## MATERIAL FOR THIS EXERCISE

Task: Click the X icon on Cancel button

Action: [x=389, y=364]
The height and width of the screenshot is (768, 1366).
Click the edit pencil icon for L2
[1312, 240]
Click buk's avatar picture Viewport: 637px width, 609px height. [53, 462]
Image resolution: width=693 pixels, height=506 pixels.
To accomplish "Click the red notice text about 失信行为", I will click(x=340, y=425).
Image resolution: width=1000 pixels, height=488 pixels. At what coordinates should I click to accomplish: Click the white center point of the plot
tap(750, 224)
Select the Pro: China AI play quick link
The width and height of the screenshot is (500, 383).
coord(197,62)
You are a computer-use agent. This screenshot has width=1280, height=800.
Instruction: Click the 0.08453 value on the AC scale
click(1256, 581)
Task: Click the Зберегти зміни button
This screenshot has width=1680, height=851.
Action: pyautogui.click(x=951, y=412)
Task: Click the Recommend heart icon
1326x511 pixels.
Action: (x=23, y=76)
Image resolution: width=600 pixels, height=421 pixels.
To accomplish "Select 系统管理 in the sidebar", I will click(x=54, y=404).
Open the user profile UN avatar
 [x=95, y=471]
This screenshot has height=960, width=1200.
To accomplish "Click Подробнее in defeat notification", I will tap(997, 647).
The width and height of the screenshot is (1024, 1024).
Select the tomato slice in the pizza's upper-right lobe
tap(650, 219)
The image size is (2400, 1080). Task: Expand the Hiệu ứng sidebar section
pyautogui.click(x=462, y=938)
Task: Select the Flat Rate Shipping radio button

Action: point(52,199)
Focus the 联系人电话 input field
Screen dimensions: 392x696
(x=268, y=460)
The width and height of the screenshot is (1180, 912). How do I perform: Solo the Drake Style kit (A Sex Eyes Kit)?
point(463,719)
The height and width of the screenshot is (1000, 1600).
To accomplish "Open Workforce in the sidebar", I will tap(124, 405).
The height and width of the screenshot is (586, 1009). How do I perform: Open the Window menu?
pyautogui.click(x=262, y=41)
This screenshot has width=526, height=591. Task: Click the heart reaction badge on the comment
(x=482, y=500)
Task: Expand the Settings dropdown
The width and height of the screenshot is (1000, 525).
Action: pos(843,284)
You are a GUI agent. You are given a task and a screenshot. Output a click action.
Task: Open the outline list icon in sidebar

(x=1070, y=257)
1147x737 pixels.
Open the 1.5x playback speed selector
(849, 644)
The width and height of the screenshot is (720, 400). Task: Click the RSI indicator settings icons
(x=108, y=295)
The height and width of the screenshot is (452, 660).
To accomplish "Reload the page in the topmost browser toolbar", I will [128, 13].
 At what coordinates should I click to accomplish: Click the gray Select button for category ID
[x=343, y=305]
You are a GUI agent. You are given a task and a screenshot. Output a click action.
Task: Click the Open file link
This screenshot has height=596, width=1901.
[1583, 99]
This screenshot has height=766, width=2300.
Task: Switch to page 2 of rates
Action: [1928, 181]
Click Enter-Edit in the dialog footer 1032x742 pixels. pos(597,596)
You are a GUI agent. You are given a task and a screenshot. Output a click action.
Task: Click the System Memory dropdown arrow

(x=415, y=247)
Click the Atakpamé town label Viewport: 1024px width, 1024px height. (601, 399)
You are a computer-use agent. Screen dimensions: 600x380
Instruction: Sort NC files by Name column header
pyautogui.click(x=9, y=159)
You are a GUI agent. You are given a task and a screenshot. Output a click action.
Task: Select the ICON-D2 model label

## ABOUT THIS EXERCISE
All of the records are to be reproduced exactly as they were given.

## PROBLEM SOLUTION
Task: Click the X icon on Cancel button

Action: [x=389, y=364]
The height and width of the screenshot is (768, 1366).
Click the edit pencil icon for L2
[1312, 240]
Click buk's avatar picture Viewport: 637px width, 609px height. [53, 462]
Image resolution: width=693 pixels, height=506 pixels.
To accomplish "Click the red notice text about 失信行为", I will click(x=340, y=425).
Image resolution: width=1000 pixels, height=488 pixels. At what coordinates should I click to accomplish: Click the white center point of the plot
tap(750, 224)
Select the Pro: China AI play quick link
The width and height of the screenshot is (500, 383).
coord(197,62)
You are a computer-use agent. This screenshot has width=1280, height=800.
Instruction: Click the 0.08453 value on the AC scale
click(1256, 581)
Task: Click the Зберегти зміни button
This screenshot has width=1680, height=851.
Action: pyautogui.click(x=951, y=412)
Task: Click the Recommend heart icon
1326x511 pixels.
Action: (x=23, y=76)
Image resolution: width=600 pixels, height=421 pixels.
To accomplish "Select 系统管理 in the sidebar", I will click(x=54, y=404).
Open the user profile UN avatar
 [x=95, y=471]
This screenshot has height=960, width=1200.
To accomplish "Click Подробнее in defeat notification", I will tap(997, 647).
The width and height of the screenshot is (1024, 1024).
Select the tomato slice in the pizza's upper-right lobe
tap(650, 219)
The image size is (2400, 1080). Task: Expand the Hiệu ứng sidebar section
pyautogui.click(x=462, y=938)
Task: Select the Flat Rate Shipping radio button

Action: point(52,199)
Focus the 联系人电话 input field
Screen dimensions: 392x696
(x=268, y=460)
The width and height of the screenshot is (1180, 912). How do I perform: Solo the Drake Style kit (A Sex Eyes Kit)?
point(463,719)
The height and width of the screenshot is (1000, 1600).
To accomplish "Open Workforce in the sidebar", I will tap(124, 405).
The height and width of the screenshot is (586, 1009). How do I perform: Open the Window menu?
pyautogui.click(x=262, y=41)
This screenshot has width=526, height=591. Task: Click the heart reaction badge on the comment
(x=482, y=500)
Task: Expand the Settings dropdown
The width and height of the screenshot is (1000, 525).
Action: pos(843,284)
You are a GUI agent. You are given a task and a screenshot. Output a click action.
Task: Open the outline list icon in sidebar

(x=1070, y=257)
1147x737 pixels.
Open the 1.5x playback speed selector
(849, 644)
The width and height of the screenshot is (720, 400). Task: Click the RSI indicator settings icons
(x=108, y=295)
The height and width of the screenshot is (452, 660).
To accomplish "Reload the page in the topmost browser toolbar", I will [128, 13].
 At what coordinates should I click to accomplish: Click the gray Select button for category ID
[x=343, y=305]
You are a GUI agent. You are given a task and a screenshot. Output a click action.
Task: Click the Open file link
This screenshot has height=596, width=1901.
[1583, 99]
This screenshot has height=766, width=2300.
Task: Switch to page 2 of rates
Action: [1928, 181]
Click Enter-Edit in the dialog footer 1032x742 pixels. pos(597,596)
You are a GUI agent. You are given a task and a screenshot. Output a click action.
Task: Click the System Memory dropdown arrow

(x=415, y=247)
Click the Atakpamé town label Viewport: 1024px width, 1024px height. (601, 399)
You are a computer-use agent. Screen dimensions: 600x380
Instruction: Sort NC files by Name column header
pyautogui.click(x=9, y=159)
You are a GUI agent. You are given a task and a screenshot. Output a click action.
Task: Select the ICON-D2 model label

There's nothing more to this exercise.